- [Assigned task] Each record should reappear exactly in your answer, minus any picture.

- [Material for the task]

+++++

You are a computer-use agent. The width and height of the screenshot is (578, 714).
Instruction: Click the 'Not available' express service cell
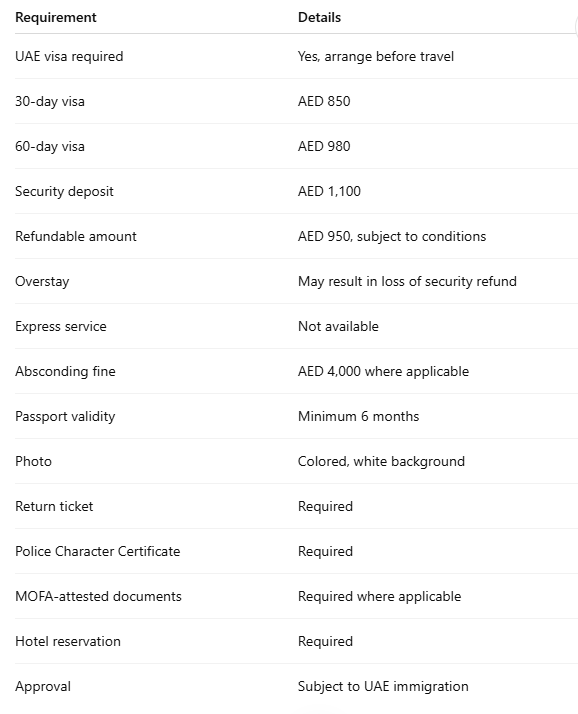338,326
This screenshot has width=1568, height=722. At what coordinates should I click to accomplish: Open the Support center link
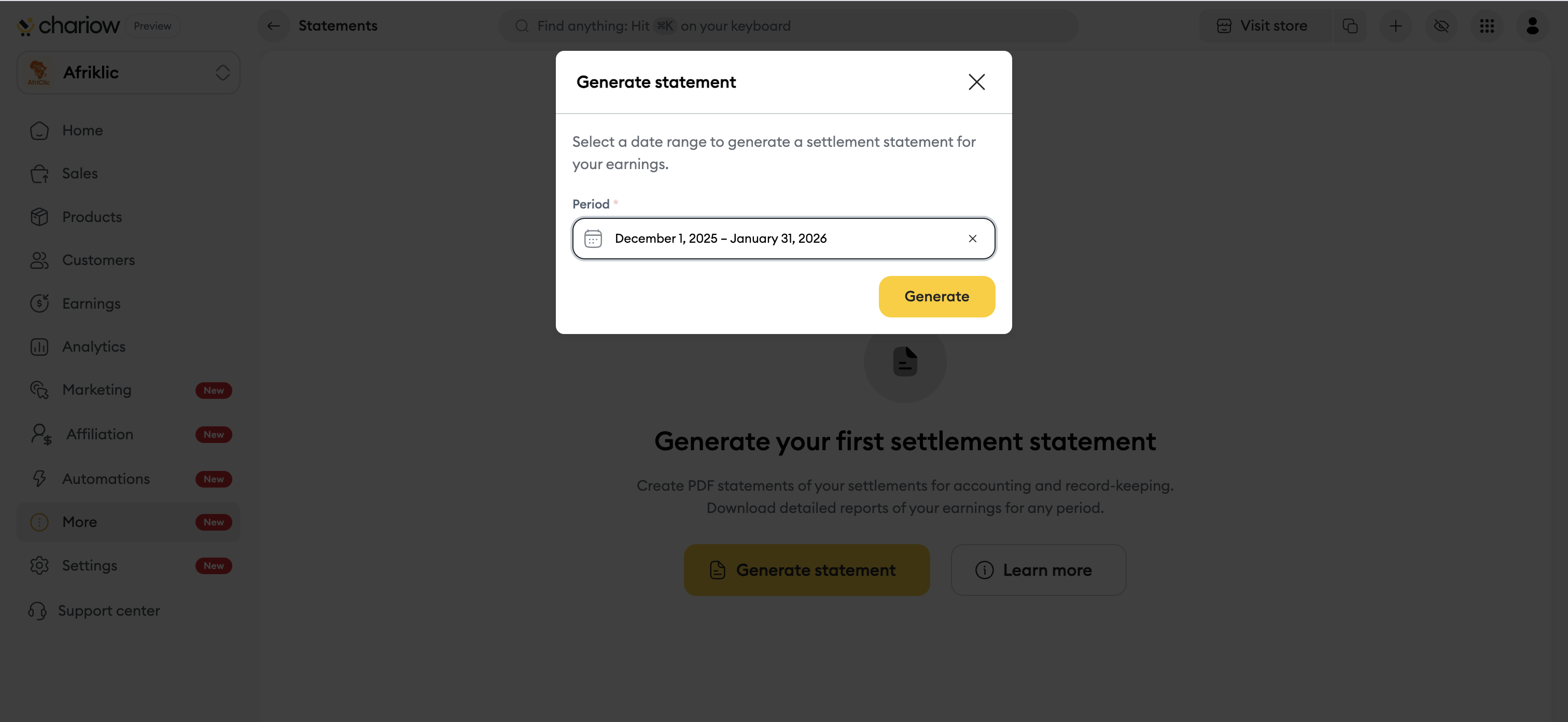tap(109, 610)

+++++

- [Written solution]
You are a computer-use agent. The width and height of the screenshot is (578, 714).
Instruction: Click the 'Not available' express service cell
338,326
This screenshot has width=1568, height=722. At what coordinates should I click to accomplish: Open the Support center link
tap(109, 610)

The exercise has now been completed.